Delphiniumandlupins · 12/09/2024 19:35

Sounds like you want to spread out all the Christmas stuff to give him things to focus on every day. Emphasise that it's more than just one day.
If your other children are younger maybe he could help set up the Elf on the Shelf for them.
Would he help with shopping for presents and wrapping for the rest of the family.
If you send Christmas cards get him involved in writing them or finding addresses.
Start Christmas food preparation early and put things into the freezer.
Make an advent calendar for him, even if it's just a sweet every day (lots of fill your own calendars are available).
In January buy decorations/fill your own advent calendars for next year when they're reduced.

ThisPresetIsSelected · 12/09/2024 19:36

I'm not particularly NT and nothing would make me feel more cut off from the rest of the "normal folk" than a panto, to be honest.

TheBossOfMe · 12/09/2024 19:37

Oh this sounds so difficult for you, sending you best wishes.

I agree with PPs that you obviously did a great job making Christmas really special for him when he was growing up. Maybe rather than asking him what he liked as a starter (which might make him feel pressured), try and remember what you used to do/still do and go through those with him as a bit of a prompt.

Whatever happens, really hope he gets through this, it must be so hard.

WhatsitWiggle · 12/09/2024 19:39

Oh bless him, and you. It's so tough. My daughter had burnout age 14, she was diagnosed autistic 6 months later (privately). She completely retreated into herself and it was like parenting a much younger child. It was as if being 8 was a safe space for her, she wasn't expected to do so much, she could just be. So that's what I did. Made the decisions, offered limited choices so as not to overwhelm her. Did simple things.

Do you have a dog? We don't but went on borrow my doggy and we now take a lovely dog for occasional walks. That has been a game changer for DD. She loves this dog, it's increased the time she'll spend outdoors and given her confidence. Her aim is to take him out by herself.

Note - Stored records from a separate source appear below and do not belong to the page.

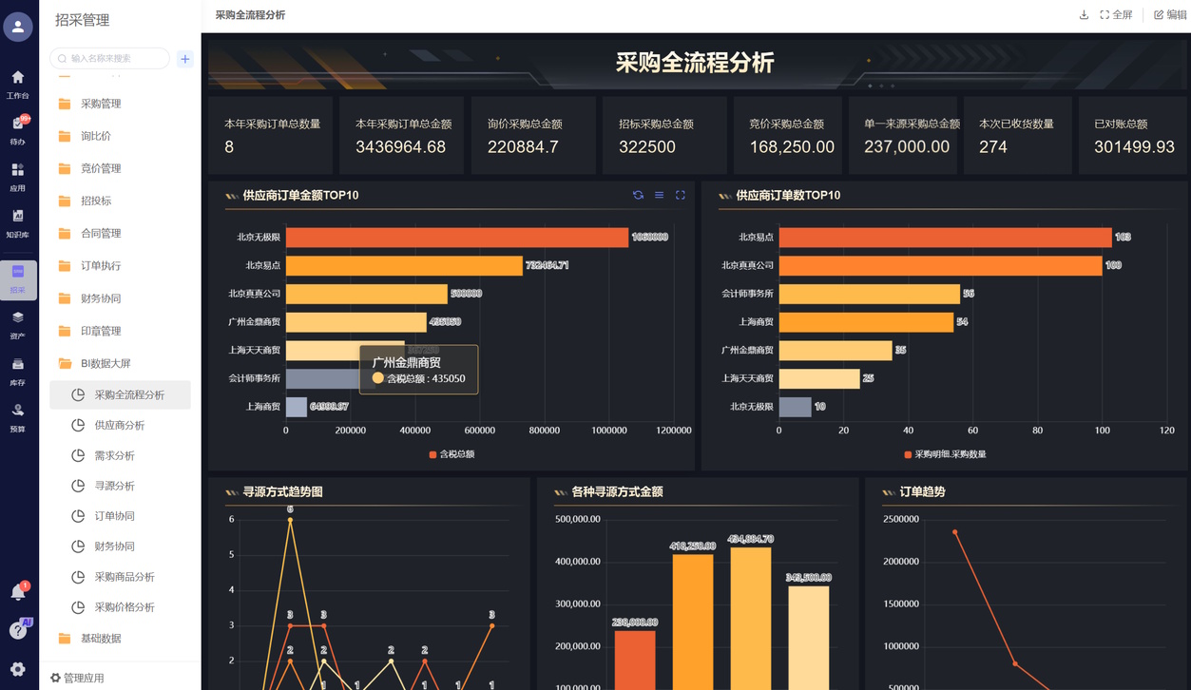This screenshot has height=690, width=1191.
Task: Open the 库存 inventory sidebar icon
Action: click(17, 371)
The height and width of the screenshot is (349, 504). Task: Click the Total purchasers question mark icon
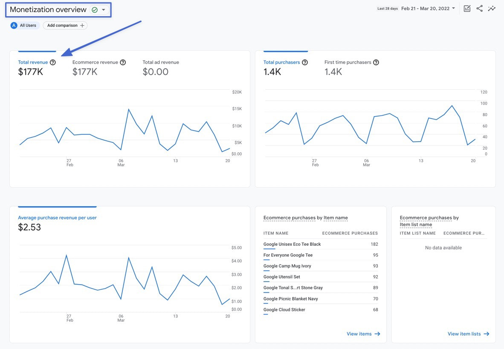point(304,62)
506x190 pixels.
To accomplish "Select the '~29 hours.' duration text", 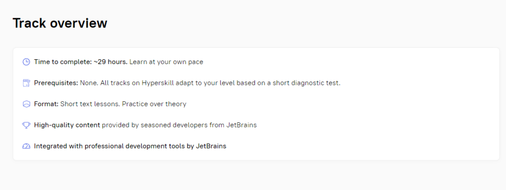I will 111,62.
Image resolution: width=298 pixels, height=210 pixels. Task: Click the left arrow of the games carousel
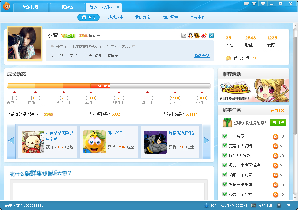pyautogui.click(x=11, y=140)
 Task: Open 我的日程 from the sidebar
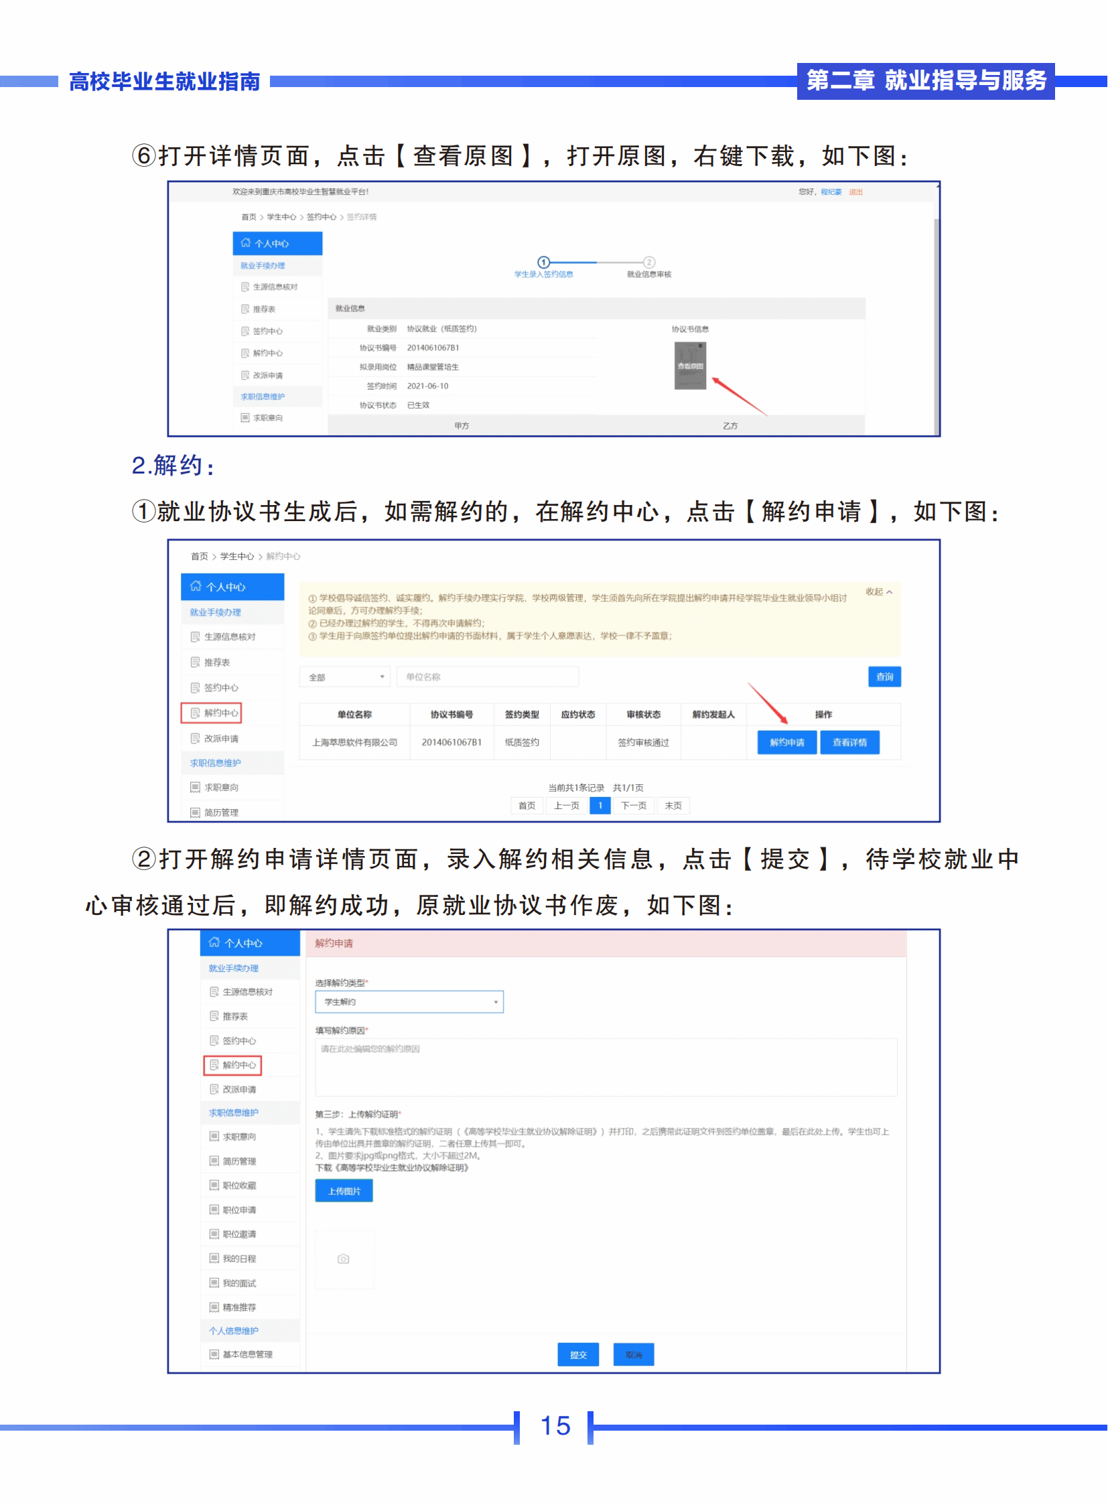239,1259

I know that's nothing to do with Christmas, just aware that January is horrid anyway and you'll need something positive in the wings to keep the momentum going xx

Doingmybest12 · 12/09/2024 19:39

Its just my thoughts . He loves Christmas the way you do it OP. What ever that is. I wouldn't try and make it different or mega. I'd be trying to think ahead to the new year, what's the next thing he loves ,what else brings him some small bit of joy. I'd worry with a mega Christmas it would be flat afterwards. Hate to say it , but I'd worry it would feel like a last Christmas. What a lovely thing that he finds your Christmas magical enough. Contrarily I would try and see if there's anything he wants , normal stuff, something he's invested in.